Prolongez le compte rendu du rendez-vous du projet de recherche, reproduit plus bas, en reprenant juste après sa dernière phrase.

TEXTE FOURNI:
★ ★ ★

Ce jour, nous devions être 12 mais l’un.e des praticien.ne.s n’a pas pu se libérer. C’est un moment un peu particulier. D’abord, c’est le dernier rendez-vous de l’année inaugurale de ce projet. Ensuite, techniquement, nous serions à la moitié de la recherche concernant les temps et les financements initiaux. Néanmoins, des pistes sont explorées afin de pouvoir continuer ce fantastique travail ! Et Barbara de rappeler, « pour moi en tant que chercheur, le temps de recherche vient tout juste de commencer ».

« Cela nous montre que ça vaut le coup de faire ce que l’on fait »

Nous commençons par une petite déception : nos chercheurs n’ont pas pu se rendre à Roubaix à cause d’une grève de la SNCF. Ils ont néanmoins suivi et participé au colloque via Zoom. S’ils n’ont pas pu échanger en présentiel avec les autres chercheurs, il n’en ressort que des choses positives. Nous sommes notamment bien avancés dans notre projet ! Un constat qu’a également pu faire Xavier lors du Forum breton du Tiers-secteur de la recherche à l’Université de Bretagne Occidentale (UBO). S’il reste donc encore un travail immense à fournir, on peut se féliciter du rythme que nous avons adopté. Il faut dire aussi que les chercheurs, Raphaël et Xavier travaillent d’arrache-pied et que nos praticien.ne.s se sont tous et toutes très investi.e.s. Nous abordons également l’actualité autour de l’EMI, comme la parution d’un guide produit par le Syndicat National des Radios Libres (SNRL) en novembre 2022. Un livre qui cite par ailleurs notre projet de recherche.

★ ★ ★

JEU DE DONNÉES:
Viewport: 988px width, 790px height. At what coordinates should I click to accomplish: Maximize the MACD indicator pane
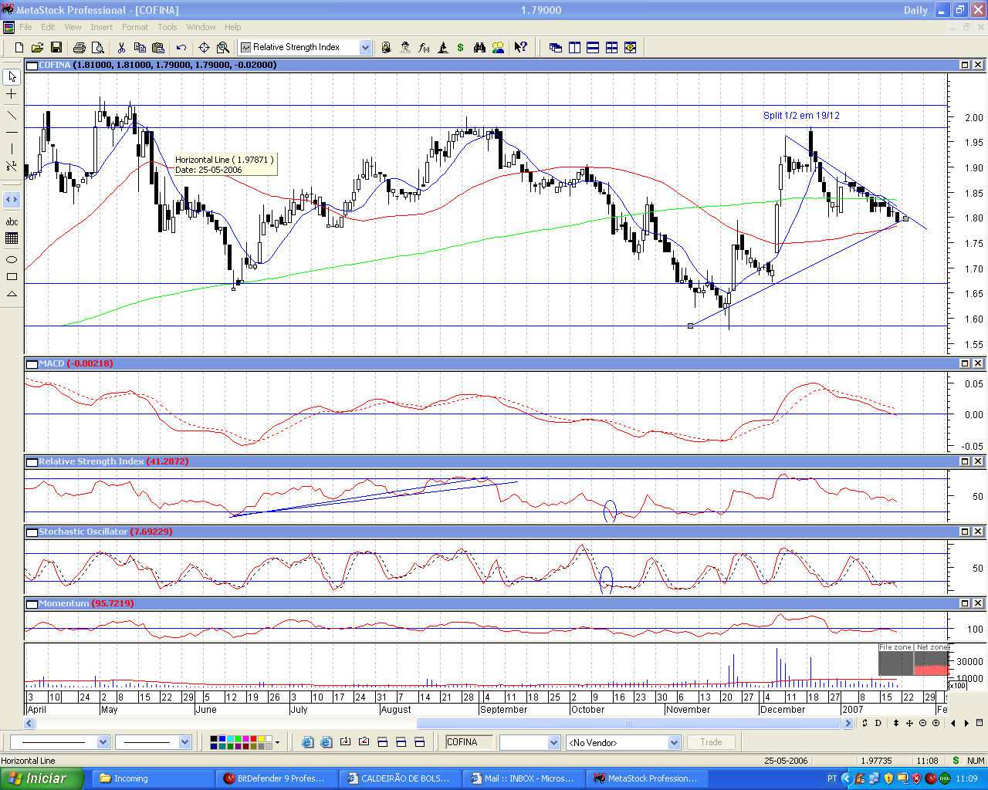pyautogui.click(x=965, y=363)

★ ★ ★

RÉPONSE ATTENDUE:
Puis nous enchaînons, « on s’était quittés il y a deux mois à Rennes, avec une grosse charge de travail », introduit Xavier, « l’idée c’est de faire le point aujourd’hui ». François félicite nos praticien.ne.s et Raphaël pour le travail fourni. C’est 311 fiches que ce dernier a déjà reçu et traité (!!). Certain.e.s n’ont pas encore pu terminer ce (long) travail de retranscription du travail que mènent les radios : car l’idée est bien d’avoir une fiche pour toutes les actions menées et cela demande aussi un travail en interne pour les radios qui ont plusieurs personnes dédiées aux ateliers. La date limite de rendu est fixée au 31 décembre 2022. De quoi commencer, ensuite, la nouvelle année sereinement.

Raphaël, donc, en plus d’aider les radios dans la collecte de leurs données, a pour mission de rentrer ces fiches au sein d’un logiciel. Un traitement des données, notamment statistique, qui va nous permettre de valider ou non, les intuitions de nos chercheurs. Le jeune homme énumère quelques chiffres provisoires qu’il a déjà pu établir. Xavier commente, « il y a un travail d’exploitation statistique possible assez vertigineux ! C’est tout un croisement de données qui va être précieux pour nous ». Et François de continuer, « il y a plein d’informations ! Cela nous montre que ça vaut le coup de faire ce que l’on fait. Est-ce qu’il y a des évolutions dans les pratiques ? Est-ce qu’il y a des radios qui se colorent par rapport à d’autres ? ».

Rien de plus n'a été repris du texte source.